The first chapter smacked me right in the face (in the best way possible) as she explained the paradox of sacrifice, reminding me that Scripture promises when we give we will be given to. We don’t pour ourselves out to be left empty, but rather the Father fills us fuller than we could ever be living for self.
As it is so easy to cave in to “all this sacrifice”– fatigue, feeling pulled at, called for and depended on 24 hours a day, there’s a great mystery–a secret that we miss.
“There is a difference between giving something and having it taken from you. If you still count the things that you lost with resentment, then you did not give them….If you find yourself in bed at night tallying what has been lost to you, you need to let go of that list…Give them freely. Don’t count them as stolen.”
Then she reminded me of a verse in Philippians where we are instructed to “let each esteem others better than themselves”, looking not just out for our own needs, but for others’ also. Why? Because we are to be imitators of Christ, starting in our homes.
And yet, nothing we can conjure up in the way of our sacrifice comes close to comparing with His. He gave all so we could give some.
As Christians and as we live out motherhood, it is our aim to “live out Christ” and Christ was the ultimate servant. When we desire to be identified with Him, we can glory in sacrifice, not as martyrs, but as women who know the secret: when we empty ourselves He fills us up with the joys and peace this world could never offer.
And though I enjoyed every page of the book, the other big take-away for me was a word about discontentment.
Rachel poignantly explained how the feminist agenda was so effective, even on those of us who have embraced motherhood as a good thing. They said the work of staying home and caring for children is the work of unambitious and boring women. But strangely, many of us who willingly choose it have “conflicting complaining.” We say our job is “both too hard and too easy.”
“Discontentment will never change the world. If you want your work to have a lasting impact on the world, define yourself with gratitude. Be thankful over the laundry. Be thankful when you find yourself nursing a baby in a carload of hungry children….Give thanks for the sticky juice rings on the counter. Give thanks for the milk spill, the stomach virus, for the pants that are too tight after that last baby.”
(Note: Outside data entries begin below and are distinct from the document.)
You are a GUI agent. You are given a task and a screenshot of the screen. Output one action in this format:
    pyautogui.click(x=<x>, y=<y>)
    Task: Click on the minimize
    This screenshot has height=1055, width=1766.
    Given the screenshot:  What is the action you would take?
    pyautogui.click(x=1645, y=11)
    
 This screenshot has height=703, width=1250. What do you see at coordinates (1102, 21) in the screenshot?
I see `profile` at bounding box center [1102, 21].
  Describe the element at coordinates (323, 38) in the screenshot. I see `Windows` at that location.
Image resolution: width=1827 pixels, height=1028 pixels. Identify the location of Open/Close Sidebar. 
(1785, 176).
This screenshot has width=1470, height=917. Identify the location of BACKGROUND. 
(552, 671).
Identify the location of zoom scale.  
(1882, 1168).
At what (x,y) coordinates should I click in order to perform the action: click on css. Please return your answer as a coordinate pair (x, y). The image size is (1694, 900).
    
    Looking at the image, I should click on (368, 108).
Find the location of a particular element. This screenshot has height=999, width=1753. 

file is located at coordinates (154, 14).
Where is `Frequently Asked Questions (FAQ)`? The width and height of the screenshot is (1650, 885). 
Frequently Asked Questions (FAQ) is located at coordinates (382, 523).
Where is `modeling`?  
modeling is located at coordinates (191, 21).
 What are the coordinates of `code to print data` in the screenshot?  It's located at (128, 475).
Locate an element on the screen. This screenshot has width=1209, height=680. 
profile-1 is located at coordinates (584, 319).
She didn’t write that because we are superhuman. Her point was profound: “Gratitude transforms.” Gratitude makes us “at peace with God’s will in our lives.” It sets our attitude straight and enables us to deal with the very real, hard work in front of us.
What I so appreciate about Rachel’s perspective is her tenacity and ability to pass that on to other moms, empathizing, without sugar-coating the job of motherhood, and without allowing us to wallow in self-pity. She has such a balanced view of “this is hard but this is good” and “this is what we were created for, so let’s roll up our sleeves and get to work.”
I closed the book better equipped, having my perspective renewed and my energy refreshed.
It’s not just a good book, it’s an important book that might just change the way you view your job.